This coincided with my studying to be a Spiritual Companion, and set me thinking how I might, as a Spiritual Companion, be of help to actors in their work. I haven’t formulated this yet, but am still working on the idea.

I have always thought that theatre can be a sacred event; that actors and audience can connect on the intangible level where consciousness meets heart. And, like Michael Leibert, who founded the Berkeley Repertory Theatre, I’ve seen that actors do their best work when they’ve been working together as a company for a long time, a couple of years, at least

I also agree with Michael that the purpose of theatre is Truth. If what happens on stage is true, then “it works.” If it isn’t true, it “doesn’t work.” When actors reach that inner source of creativity and bring it to the physical–the voice, the body, speaking, movement–that is Truth. And that’s when the audience is lifted up and experiences that Truth with the actors. That’s the transcendent moment. A sacred event.

Many of those moments washed over me during this benefit performance. Here is what I wrote to an actor friend several days after the show.

I’m just getting back to “normal” after an exhilarating afternoon last Sunday. The emotional memories I had then were what got me started thinking about the old days at the Berkeley Rep.

Preface: The Royal Shakespeare Company sign actors up for a minimum of two years in an ensemble. They work together for the two years,  “as cast” in all the shows. Stratford is not a big city, so they probably are in each other’s pockets a lot of the time they’re not working, too.

We went to a benefit on Sunday for James Gale, a member of the company who has leukemia. The ensemble got together and did a couple of hours of songs, dance, magic, etc. and auctioned things like an opportunity to work backstage for a day and help run a show.

The audience was full of actors, so it got wonderfully raucous at times. Man, what a treat to be in an audience that really participated with those on stage. English audiences are so sedentary and non-responsive in general. What really hit me in my solar plexus was the fullness of the affection these people had for James, that it was not one iota part of the acting. We were all crying together when the emcee read the note from James at the end of the show.

Before the show, actors circulated with red buckets to collect change from the audience. We had paid only £10 for the tickets so I decided to put a fiver in the pot. I looked at Sam Troughton, a young actor who is doing Romeo right now, and played Brutus last season (and, of course, as cast in other shows, including “Gentleman” and Dion in Winter’s Tale).  Seeing him in the crowd, I realized he’s only about 5’6″ or so. His presence is so big on stage, I’d thought he was at least 6′ tall.

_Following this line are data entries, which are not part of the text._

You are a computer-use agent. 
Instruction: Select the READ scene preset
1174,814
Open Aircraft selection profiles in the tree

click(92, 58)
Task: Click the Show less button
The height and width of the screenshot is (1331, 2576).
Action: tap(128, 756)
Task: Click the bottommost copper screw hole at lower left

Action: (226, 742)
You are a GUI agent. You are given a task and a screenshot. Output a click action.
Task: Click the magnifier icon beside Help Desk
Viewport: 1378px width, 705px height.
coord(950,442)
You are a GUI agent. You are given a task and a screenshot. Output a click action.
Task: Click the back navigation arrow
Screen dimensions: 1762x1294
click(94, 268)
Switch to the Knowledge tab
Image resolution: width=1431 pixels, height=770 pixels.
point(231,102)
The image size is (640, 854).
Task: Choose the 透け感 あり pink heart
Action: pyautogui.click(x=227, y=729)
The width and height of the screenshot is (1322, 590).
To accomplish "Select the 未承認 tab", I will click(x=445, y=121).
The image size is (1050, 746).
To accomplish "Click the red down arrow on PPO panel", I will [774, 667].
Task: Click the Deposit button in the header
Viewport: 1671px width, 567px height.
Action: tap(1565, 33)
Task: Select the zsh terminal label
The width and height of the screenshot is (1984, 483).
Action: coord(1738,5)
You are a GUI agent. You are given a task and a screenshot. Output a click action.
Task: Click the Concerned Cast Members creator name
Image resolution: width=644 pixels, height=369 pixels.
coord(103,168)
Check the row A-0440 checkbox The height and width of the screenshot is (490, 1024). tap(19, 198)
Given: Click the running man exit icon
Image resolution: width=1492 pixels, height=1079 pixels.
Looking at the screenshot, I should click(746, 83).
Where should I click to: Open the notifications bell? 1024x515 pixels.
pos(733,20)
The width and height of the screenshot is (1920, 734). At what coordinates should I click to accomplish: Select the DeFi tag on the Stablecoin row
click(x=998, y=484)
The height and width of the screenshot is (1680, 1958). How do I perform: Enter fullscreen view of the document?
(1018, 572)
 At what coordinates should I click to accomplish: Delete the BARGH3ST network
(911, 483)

I smiled at him and waved my fiver, and he came over. I told him that his stage presence far outstrips his physical size and he was pleased. We chatted for about ten or fifteen minutes. He’s bright and he’s very good, in a small family dynasty of actors. (If you get the recent BBC Robin Hood, he played Much in it.) His dad, David Troughton,  is an actor, and his grandfather, Patrick Troughton, was the second regeneration of the Doctor in Doctor Who, among other roles. Anyway, we talked about interpretations of Hamlet, and about my seeing his dad in Inherit the Wind at the Old Vic, and how his dad was brilliant in it and how Kevin Spacey was disappointing. [He “played” old instead of inhabiting the role. Disconcerting, to say the least.]

Sam is about 28 or 30 years old, I’d say, and I told him he ought to try to play Hamlet in the next couple of years.  He said he wishes his dad would do Lear soon. I said that his dad should play James Tyrone. He didn’t know the name; I had to tell him the story line of Long Day’s Journey into Night. So he’s going to go find the play and read it. I commented that he was very smart, signing on for two years with the RSC right after doing the TV Robin Hood, when he could have gone for the money in TV. He said he was very lucky to work at the RSC and that he knew how lucky he was. Got his head screwed on very straight. It felt good talking theatre again with an actor who knows what he’s doing

Anyway, they raised over £7,000 on the one afternoon. Not bad, but they project that James will probably not be able to work for about two years after the marrow transplant, so I think there may be more benefits.

As I say, seeing the company actors outside both before and after the show, having that sense of connection, was a real upper. Made me remember those times at BRT when Mitzi and the rest of us “admin” people postponed our salaries so the actors could be paid. Difficult days, but also joyful in the work people were doing on stage and the friendships forged there.